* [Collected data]
::::::

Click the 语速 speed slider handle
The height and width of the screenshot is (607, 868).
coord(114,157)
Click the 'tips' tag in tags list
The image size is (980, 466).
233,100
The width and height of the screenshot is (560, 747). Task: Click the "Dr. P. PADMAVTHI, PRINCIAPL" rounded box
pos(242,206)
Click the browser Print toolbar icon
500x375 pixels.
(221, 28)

::::::

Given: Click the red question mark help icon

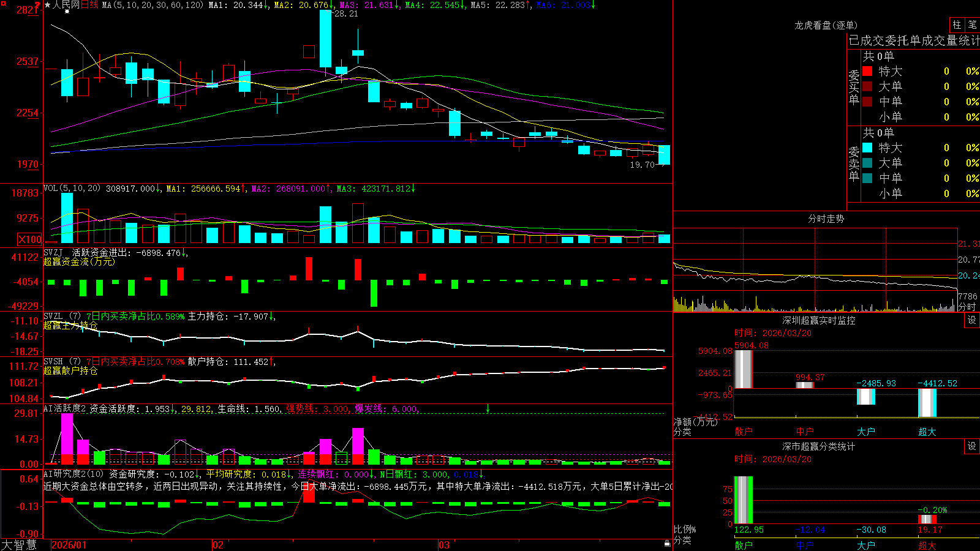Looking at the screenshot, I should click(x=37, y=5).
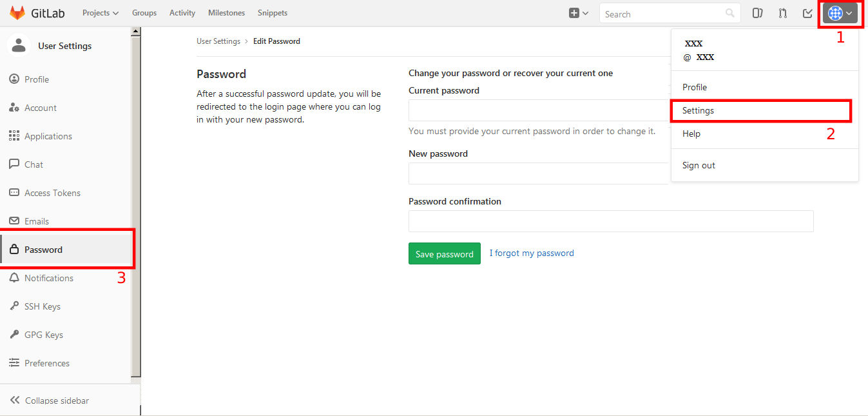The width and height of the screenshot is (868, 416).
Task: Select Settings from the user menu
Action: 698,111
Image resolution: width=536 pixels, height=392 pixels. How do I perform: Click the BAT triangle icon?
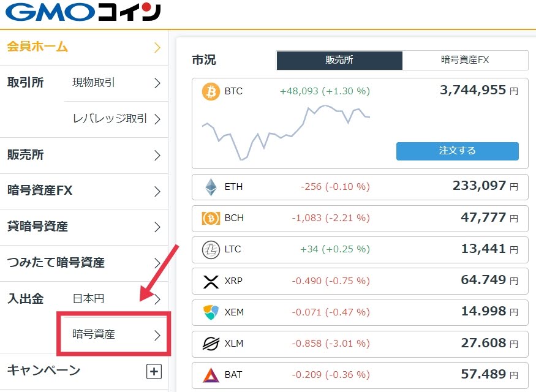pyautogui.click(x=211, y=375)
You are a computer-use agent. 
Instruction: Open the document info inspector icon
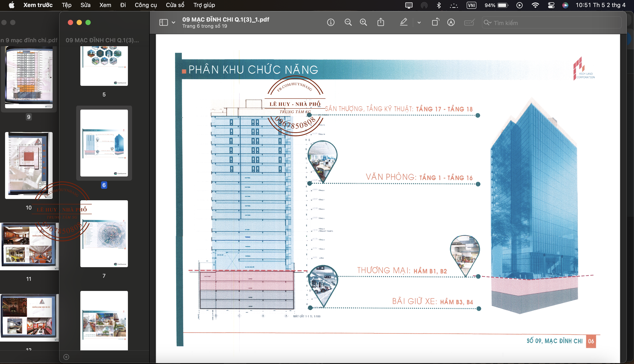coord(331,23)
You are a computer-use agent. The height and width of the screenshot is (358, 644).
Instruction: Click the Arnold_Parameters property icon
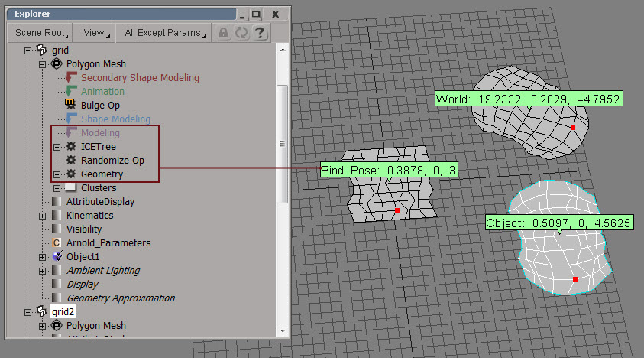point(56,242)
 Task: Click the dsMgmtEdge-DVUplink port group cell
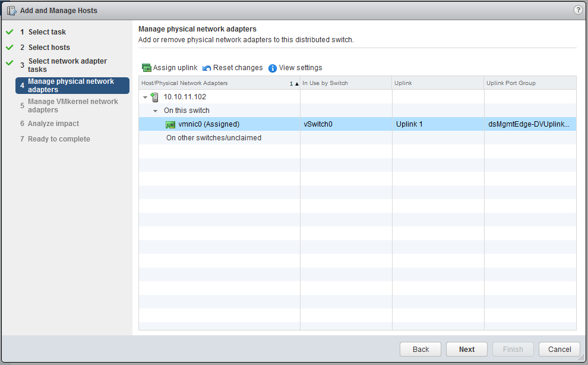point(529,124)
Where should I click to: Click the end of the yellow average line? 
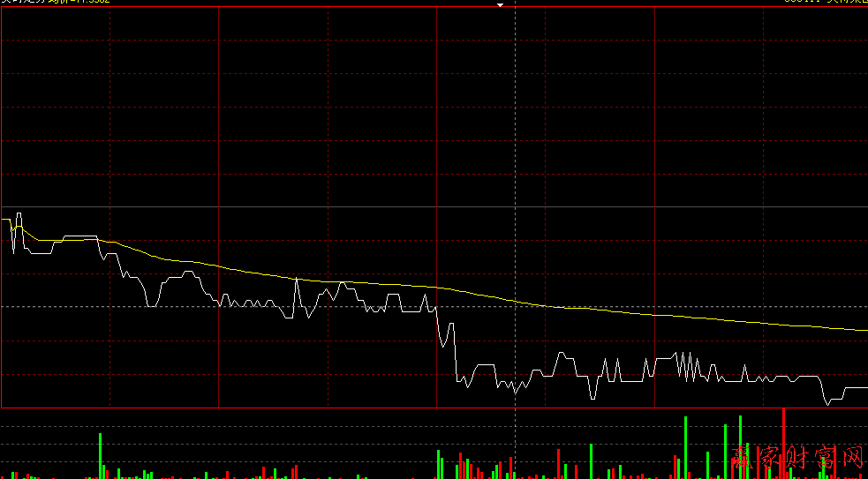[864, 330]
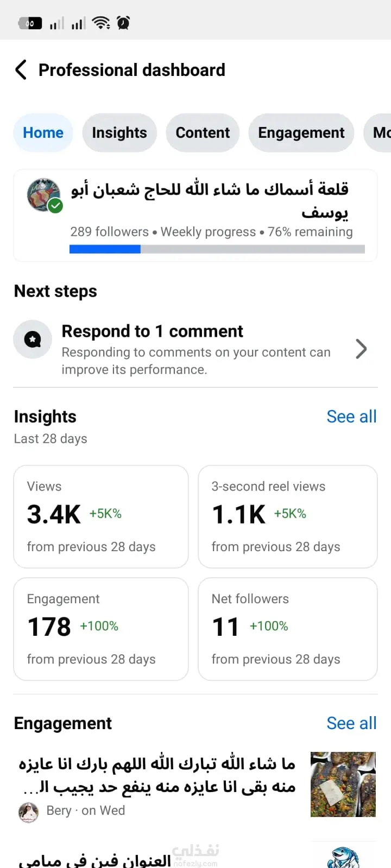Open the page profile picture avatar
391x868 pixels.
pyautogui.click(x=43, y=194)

::::::

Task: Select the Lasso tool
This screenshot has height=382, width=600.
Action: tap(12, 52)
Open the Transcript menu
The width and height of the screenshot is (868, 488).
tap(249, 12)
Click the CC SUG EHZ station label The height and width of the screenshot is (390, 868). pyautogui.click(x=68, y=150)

::::::

* [Exercise] Copy from the entries only those lines that hold the word "computer".

* [Answer section]
You are a computer-use agent. 
You are a computer-use agent. The height and width of the screenshot is (358, 644).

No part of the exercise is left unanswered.